The TAC remains committed to delivering client entitlements throughout this time and will work with examiners and clients to facilitate this.
What considerations should be made for video software for Independent Medical Examinations and Joint Medical Examinations?
When using video conferencing software or apps for medico-legal examinations (IMEs and JMEs), consider the following:
Privacy laws require you to take reasonable steps to protect the personal information you collect use and disclose. Sensitive and health information have extra protections under Victorian privacy laws.
Better privacy and security often comes by upgrading to a paid version or by purchasing a license.

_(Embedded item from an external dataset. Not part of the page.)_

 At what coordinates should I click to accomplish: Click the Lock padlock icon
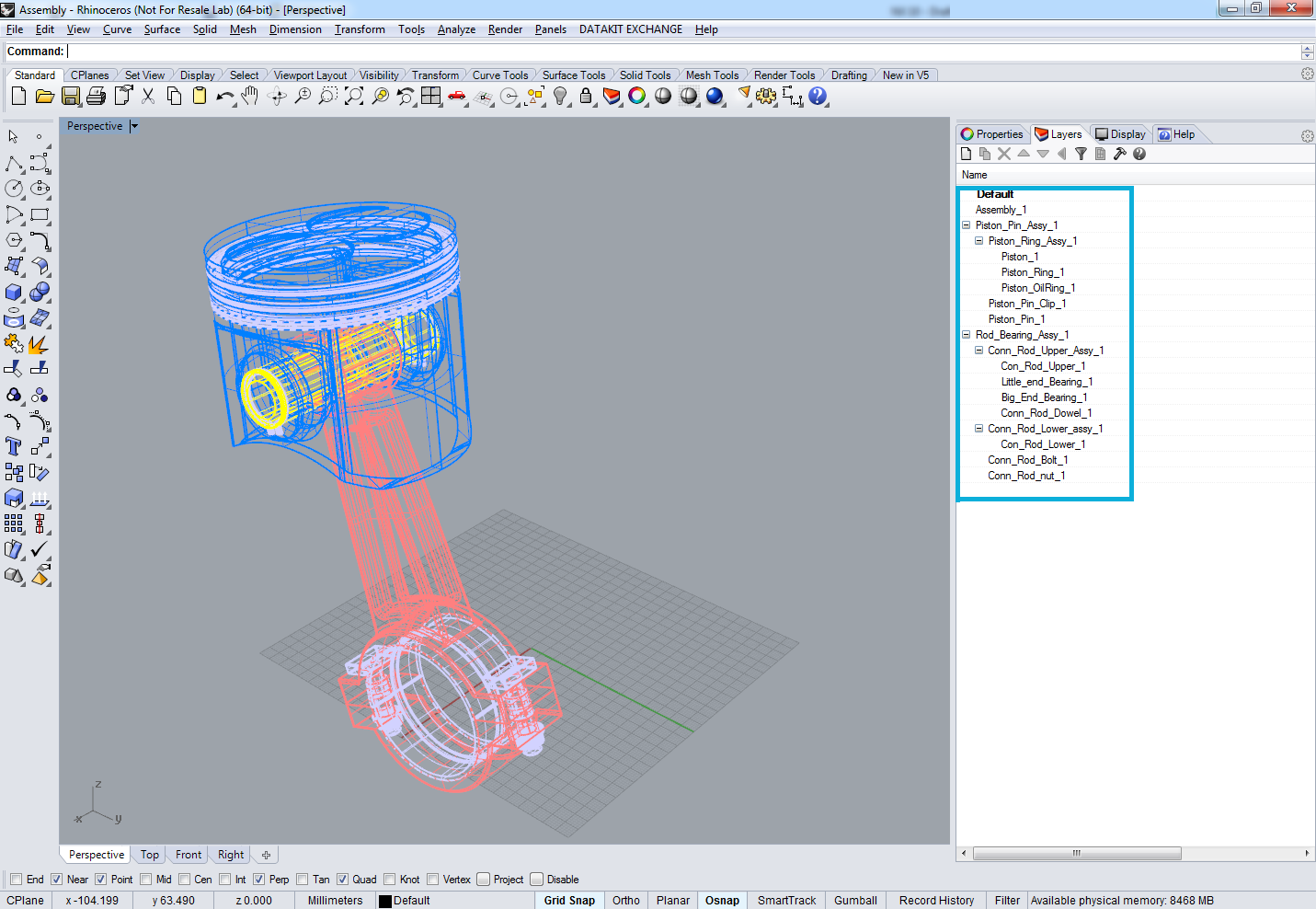click(586, 96)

Ask if it is necessary to record an exam, or if the exam can be done without recording. If you use recording, you must obtain your patient’s permission and be even more certain that the facilities you are using are secure. For example, if you record a teleconference and the recording is stored anywhere outside Victoria, that location must have privacy laws equal to or better to Victorian laws, or you must have client consent to send their information to whatever location the recording is stored at. If there is no recording, then this reduces the privacy risks.

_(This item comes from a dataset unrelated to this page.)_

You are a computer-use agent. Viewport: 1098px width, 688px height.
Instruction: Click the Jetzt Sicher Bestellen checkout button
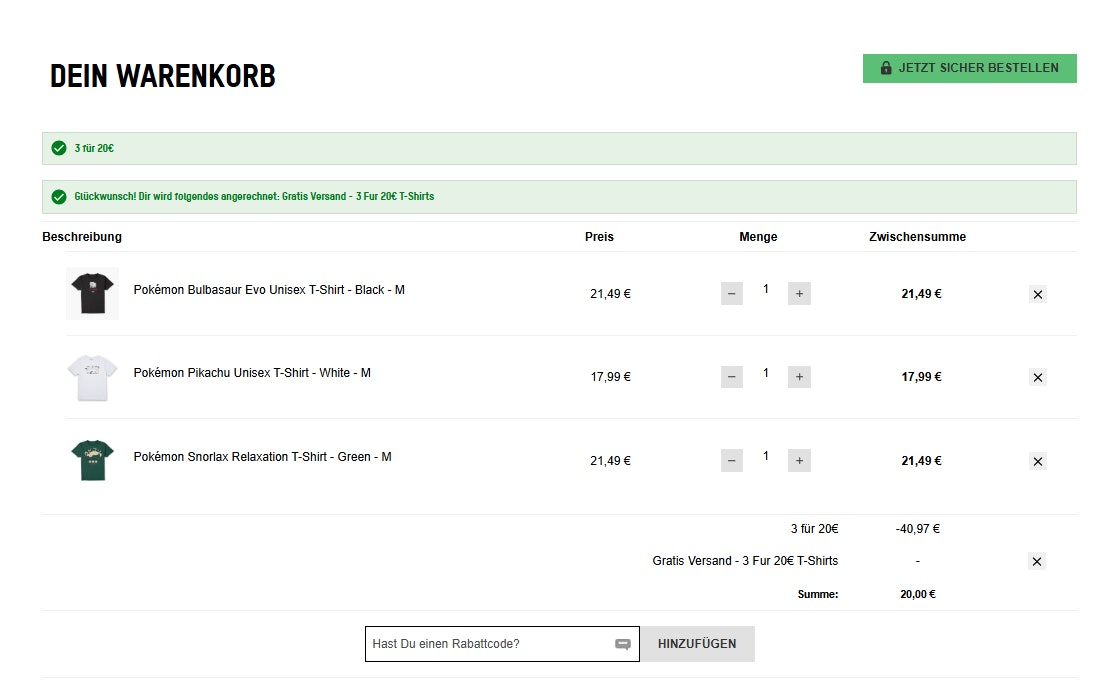click(x=969, y=68)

Search for the company on the internet. Look for news articles about the company having previous privacy or data breaches or being investigated by privacy regulators. If you find any articles, seriously consider not using the service.
Read the terms and conditions and check for the following:
- Is the reason that the company can access and use your data and any recorded content solely for the reason of providing the video conferencing? Any use of patient data for reasons not associated with providing their video conferencing services may breach privacy laws.
- What does the company say about limitation of liability? A good company will not limit liability to a small dollar amount.
- Does the company agree that they will ensure the software is fit for purpose? The terms and conditions for free software often say that the company makes no guarantees that the service will function as intended.
- Who owns the data? Best practice is that you own your data, not the company. This is sometimes under the heading ‘intellectual property’.
- What will the company do with the information they collect? Will the company disclose it to others? Ideally the company will only use it for the purpose they collected it and will not disclose to others unless required to by law.
- Which privacy laws will the company comply with? The company needs to comply with Australian privacy laws in order to be privacy compliant. Relevant Australian and Victorian privacy laws are the Privacy Act 1988 (Cth); Privacy and Data Protection Act 2014 (Vic), which governs personal and sensitive information; and the Health Records Act 2001 (Vic), which governs health information.
- Where does the company store its data? If the data is stored overseas this is likely not to be compliant with Australian privacy laws. Privacy laws say that data stored overseas must be stored in a country that has a similar level of privacy protections as Victoria. Access this website to compare privacy protection laws. Australia has heavy privacy protection laws. Other countries with heavy privacy protections include Canada, Finland, Italy, Norway, Singapore, Spain and Sweden. Countries with poor privacy protections or known problems include China, India, Ireland, Russia, South Korea, UK and USA.
- Records management – what will the company do with the data when their contract with you expires? Will they delete it or return it to you? Do they say how long they will keep the data?
- Does the company have any information on their website about their security features? If they do, the best practice is data encryption in transit and at rest.